WHAT THIS TASK INVOLVES:
From the items below, pull out each line that contains the string "count", matching its case exactly.

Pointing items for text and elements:
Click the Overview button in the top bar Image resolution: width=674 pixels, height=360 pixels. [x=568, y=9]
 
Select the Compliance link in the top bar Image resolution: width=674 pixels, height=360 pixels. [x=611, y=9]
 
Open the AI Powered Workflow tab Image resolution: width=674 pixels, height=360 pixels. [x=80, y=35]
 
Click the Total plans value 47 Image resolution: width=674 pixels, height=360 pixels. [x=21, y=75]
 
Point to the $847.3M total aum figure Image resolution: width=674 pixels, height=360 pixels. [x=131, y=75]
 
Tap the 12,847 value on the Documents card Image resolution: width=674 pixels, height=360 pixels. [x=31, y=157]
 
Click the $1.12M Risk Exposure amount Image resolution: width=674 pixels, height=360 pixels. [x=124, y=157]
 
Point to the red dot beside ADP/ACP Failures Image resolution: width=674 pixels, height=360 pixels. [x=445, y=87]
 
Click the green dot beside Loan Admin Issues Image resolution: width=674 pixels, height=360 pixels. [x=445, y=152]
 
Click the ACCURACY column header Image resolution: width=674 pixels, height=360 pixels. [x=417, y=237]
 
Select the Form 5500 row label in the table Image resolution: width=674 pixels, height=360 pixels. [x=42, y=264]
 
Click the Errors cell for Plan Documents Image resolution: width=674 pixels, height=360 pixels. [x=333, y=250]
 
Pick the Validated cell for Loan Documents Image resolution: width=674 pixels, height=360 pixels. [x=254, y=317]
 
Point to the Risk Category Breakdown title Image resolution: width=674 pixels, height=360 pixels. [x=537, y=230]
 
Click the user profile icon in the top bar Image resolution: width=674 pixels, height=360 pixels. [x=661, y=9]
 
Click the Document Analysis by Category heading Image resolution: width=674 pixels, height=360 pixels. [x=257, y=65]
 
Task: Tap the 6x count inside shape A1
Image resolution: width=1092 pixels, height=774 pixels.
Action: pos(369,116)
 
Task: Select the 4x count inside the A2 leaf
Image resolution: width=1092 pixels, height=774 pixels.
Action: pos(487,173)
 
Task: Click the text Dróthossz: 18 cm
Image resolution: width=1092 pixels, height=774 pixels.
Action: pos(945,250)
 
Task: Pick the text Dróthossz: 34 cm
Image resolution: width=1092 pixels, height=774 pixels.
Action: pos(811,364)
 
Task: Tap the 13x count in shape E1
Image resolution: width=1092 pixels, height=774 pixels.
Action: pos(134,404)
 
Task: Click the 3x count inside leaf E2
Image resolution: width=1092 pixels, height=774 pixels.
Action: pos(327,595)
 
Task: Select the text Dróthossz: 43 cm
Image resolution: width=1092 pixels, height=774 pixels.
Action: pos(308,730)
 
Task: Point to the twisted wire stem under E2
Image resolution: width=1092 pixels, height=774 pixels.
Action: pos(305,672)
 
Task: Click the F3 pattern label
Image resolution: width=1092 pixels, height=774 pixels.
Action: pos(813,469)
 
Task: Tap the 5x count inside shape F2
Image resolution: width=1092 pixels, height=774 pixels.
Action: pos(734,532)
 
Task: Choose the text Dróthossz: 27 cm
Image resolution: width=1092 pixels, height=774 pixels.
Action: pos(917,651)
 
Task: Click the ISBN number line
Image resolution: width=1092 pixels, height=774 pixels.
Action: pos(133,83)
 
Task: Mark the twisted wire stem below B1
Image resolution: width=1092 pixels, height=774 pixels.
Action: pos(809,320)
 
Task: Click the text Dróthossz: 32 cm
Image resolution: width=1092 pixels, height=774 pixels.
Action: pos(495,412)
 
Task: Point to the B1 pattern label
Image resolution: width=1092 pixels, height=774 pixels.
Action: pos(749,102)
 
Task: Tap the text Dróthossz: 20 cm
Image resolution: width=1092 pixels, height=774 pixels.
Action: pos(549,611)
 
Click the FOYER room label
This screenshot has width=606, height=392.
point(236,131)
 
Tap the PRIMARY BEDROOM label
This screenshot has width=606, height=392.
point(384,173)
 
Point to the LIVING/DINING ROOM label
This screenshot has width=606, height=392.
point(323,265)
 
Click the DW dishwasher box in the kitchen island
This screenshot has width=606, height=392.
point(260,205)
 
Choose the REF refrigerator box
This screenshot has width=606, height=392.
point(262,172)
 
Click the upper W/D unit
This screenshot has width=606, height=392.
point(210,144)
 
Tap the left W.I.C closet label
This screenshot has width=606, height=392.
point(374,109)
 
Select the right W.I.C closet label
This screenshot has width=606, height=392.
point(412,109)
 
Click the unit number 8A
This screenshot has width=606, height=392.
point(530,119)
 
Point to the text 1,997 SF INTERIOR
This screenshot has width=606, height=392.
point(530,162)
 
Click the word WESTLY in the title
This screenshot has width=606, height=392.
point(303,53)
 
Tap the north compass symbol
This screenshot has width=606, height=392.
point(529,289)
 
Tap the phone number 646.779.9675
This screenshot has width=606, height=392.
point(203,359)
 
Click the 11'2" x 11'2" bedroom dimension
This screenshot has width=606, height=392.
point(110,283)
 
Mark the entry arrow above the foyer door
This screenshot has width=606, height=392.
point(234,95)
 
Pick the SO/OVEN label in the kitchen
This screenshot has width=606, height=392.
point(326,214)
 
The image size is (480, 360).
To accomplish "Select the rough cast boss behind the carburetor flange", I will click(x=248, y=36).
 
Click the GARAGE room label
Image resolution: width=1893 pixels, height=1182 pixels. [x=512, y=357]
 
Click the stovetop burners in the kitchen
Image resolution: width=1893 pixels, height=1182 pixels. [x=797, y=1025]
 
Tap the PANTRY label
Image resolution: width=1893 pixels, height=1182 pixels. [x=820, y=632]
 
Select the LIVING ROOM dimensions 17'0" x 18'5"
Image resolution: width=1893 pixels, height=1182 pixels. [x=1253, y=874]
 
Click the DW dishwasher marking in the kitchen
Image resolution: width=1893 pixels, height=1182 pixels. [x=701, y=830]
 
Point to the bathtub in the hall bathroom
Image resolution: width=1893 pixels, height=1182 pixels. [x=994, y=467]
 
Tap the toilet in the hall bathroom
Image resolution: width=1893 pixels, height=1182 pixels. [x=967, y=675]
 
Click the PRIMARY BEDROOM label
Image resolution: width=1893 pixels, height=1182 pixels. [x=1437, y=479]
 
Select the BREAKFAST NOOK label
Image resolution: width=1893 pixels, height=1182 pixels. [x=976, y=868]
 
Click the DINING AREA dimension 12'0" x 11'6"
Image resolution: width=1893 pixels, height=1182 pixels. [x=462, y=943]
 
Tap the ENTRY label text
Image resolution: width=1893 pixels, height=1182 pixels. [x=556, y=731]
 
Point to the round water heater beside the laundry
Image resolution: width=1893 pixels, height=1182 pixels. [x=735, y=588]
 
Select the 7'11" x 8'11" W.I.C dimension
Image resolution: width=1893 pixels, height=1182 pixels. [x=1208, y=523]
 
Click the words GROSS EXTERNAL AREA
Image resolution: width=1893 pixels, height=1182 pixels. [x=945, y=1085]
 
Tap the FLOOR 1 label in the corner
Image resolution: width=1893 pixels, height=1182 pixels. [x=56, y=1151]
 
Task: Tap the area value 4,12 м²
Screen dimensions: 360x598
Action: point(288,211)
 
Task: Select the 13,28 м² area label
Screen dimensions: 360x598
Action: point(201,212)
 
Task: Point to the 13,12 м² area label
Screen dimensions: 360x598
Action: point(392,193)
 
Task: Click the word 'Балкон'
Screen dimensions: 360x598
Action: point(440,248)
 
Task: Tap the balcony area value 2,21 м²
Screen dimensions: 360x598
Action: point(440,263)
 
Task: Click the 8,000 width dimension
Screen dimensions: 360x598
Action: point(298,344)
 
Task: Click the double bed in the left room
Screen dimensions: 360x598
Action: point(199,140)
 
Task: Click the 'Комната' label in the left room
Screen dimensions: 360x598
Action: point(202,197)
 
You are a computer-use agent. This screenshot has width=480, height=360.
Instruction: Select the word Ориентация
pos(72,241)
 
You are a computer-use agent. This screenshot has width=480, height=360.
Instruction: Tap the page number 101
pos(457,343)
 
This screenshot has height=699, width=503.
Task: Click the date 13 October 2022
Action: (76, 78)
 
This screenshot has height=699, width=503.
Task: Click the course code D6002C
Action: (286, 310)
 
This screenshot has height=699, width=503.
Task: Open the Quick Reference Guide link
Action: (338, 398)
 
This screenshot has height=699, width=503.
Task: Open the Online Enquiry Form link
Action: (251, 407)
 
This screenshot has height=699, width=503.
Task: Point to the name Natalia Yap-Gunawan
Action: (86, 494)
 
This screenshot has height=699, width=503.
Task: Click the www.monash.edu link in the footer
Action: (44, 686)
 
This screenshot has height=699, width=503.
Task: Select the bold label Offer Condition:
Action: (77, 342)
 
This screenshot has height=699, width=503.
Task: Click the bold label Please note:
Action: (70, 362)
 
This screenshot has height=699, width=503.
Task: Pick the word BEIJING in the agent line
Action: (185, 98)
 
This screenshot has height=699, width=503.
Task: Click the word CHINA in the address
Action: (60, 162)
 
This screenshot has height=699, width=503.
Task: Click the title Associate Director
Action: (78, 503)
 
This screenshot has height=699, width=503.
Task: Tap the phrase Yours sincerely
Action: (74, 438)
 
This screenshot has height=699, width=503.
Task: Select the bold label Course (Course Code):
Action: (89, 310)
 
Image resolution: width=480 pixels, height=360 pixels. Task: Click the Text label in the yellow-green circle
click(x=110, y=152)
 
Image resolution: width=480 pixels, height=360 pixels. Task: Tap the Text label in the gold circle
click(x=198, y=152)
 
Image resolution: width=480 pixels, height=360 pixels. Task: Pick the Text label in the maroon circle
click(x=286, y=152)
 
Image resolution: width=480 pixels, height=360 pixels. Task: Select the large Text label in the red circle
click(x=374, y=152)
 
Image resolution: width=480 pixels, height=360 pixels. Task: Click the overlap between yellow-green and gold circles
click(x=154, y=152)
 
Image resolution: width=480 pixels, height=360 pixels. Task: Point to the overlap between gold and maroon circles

RIGHT ANSWER:
Task: Tap the 6x count inside shape A1
Task: Select the 4x count inside the A2 leaf
Task: Tap the 13x count in shape E1
Task: Click the 3x count inside leaf E2
Task: Tap the 5x count inside shape F2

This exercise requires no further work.